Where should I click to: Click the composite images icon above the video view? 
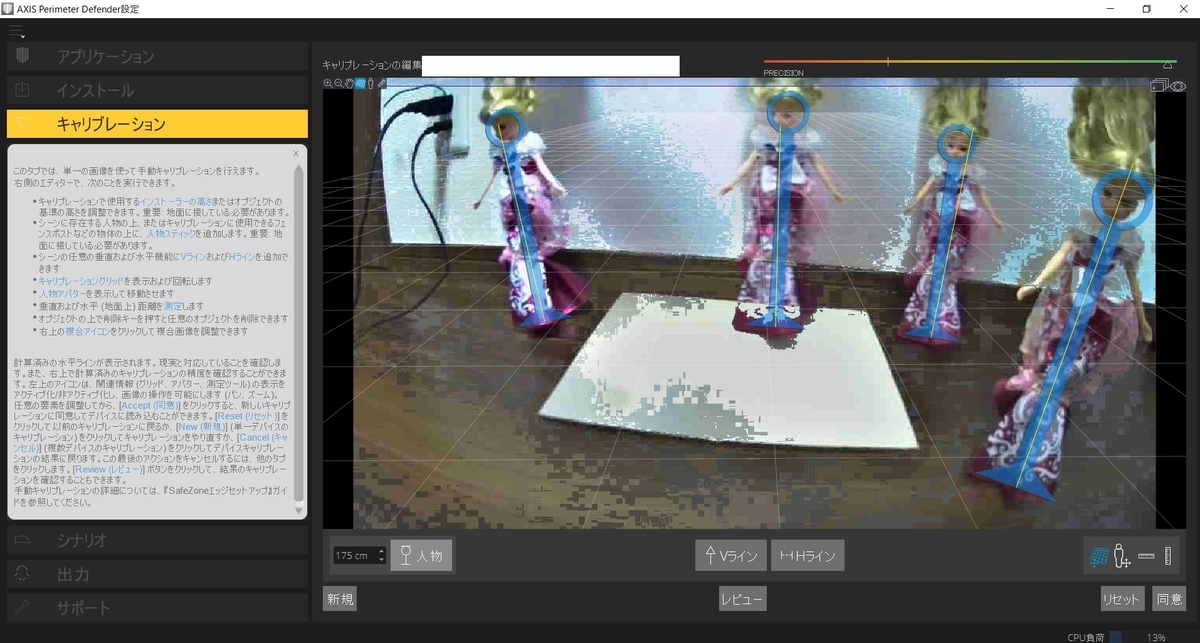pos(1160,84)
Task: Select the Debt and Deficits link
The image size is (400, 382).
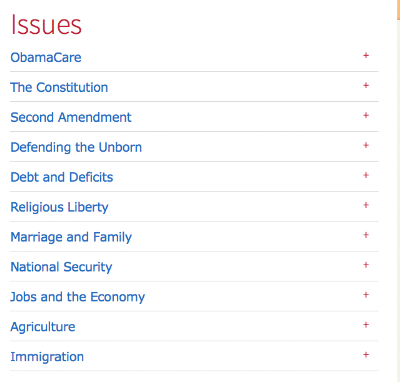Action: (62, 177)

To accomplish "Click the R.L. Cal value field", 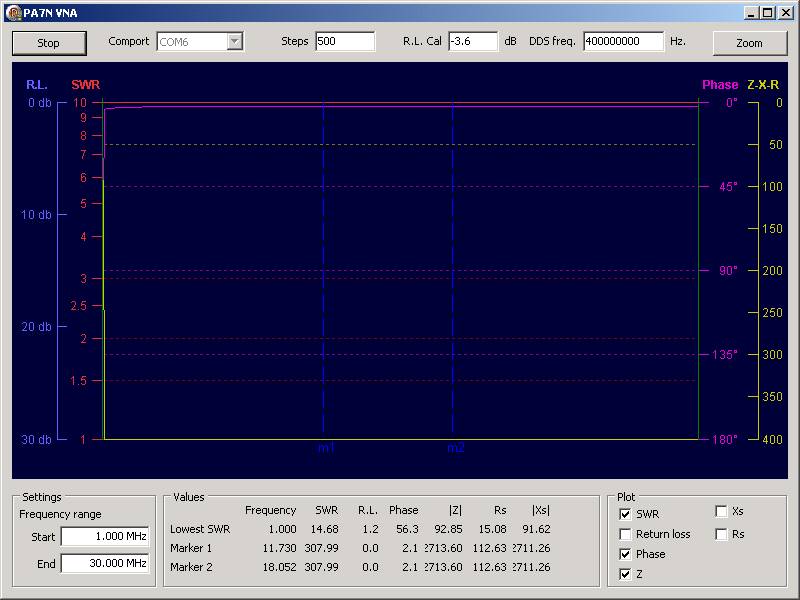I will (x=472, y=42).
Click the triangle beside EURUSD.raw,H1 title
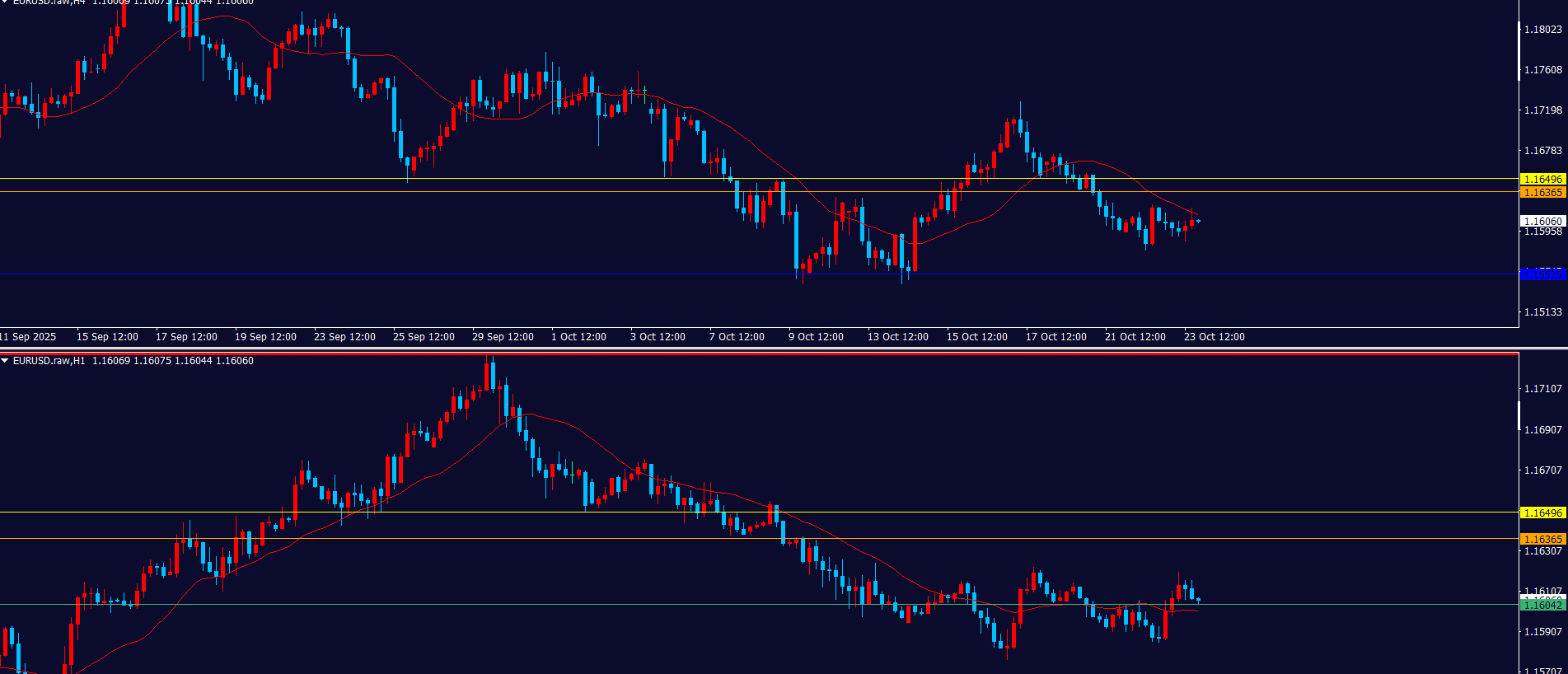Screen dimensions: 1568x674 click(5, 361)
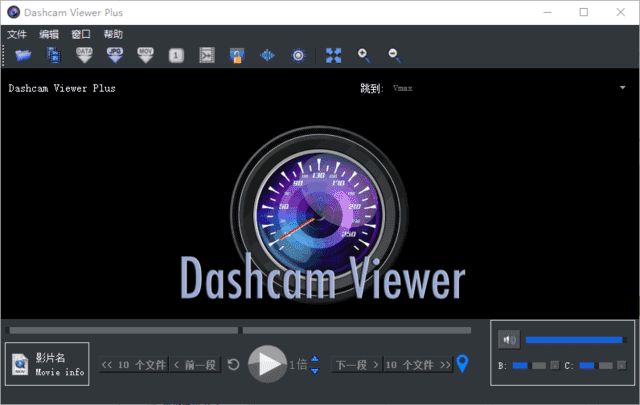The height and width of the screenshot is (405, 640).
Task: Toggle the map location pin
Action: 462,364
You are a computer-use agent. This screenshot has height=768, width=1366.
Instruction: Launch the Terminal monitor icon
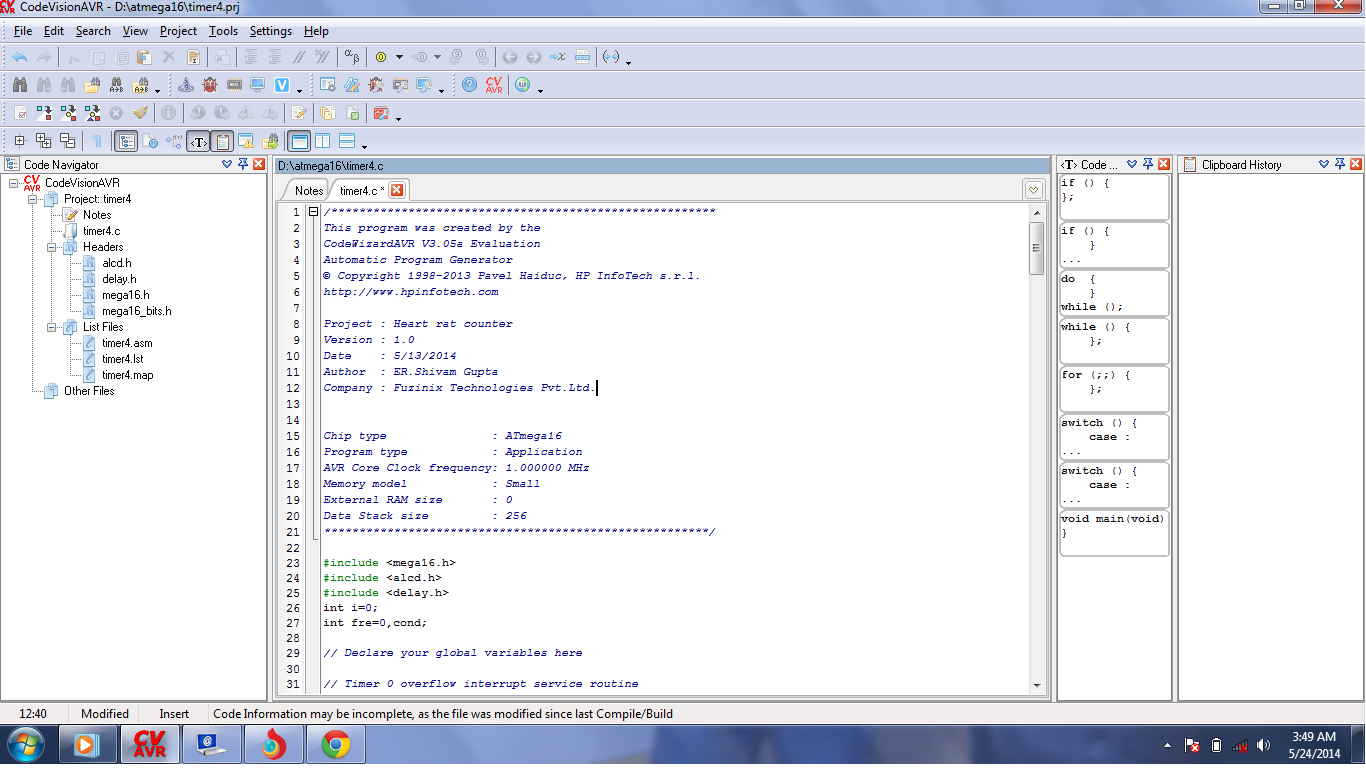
#####
* [WORK INSTRUCTION]
Transcribe exactly the lines from the one containing "You are a computer-use" through the last line of the records above, and nothing else. Leave out the pictures.

* [OUTPUT FOR THIS EXERCISE]
You are a computer-use agent. This screenshot has height=768, width=1366.
Instruction: Launch the Terminal monitor icon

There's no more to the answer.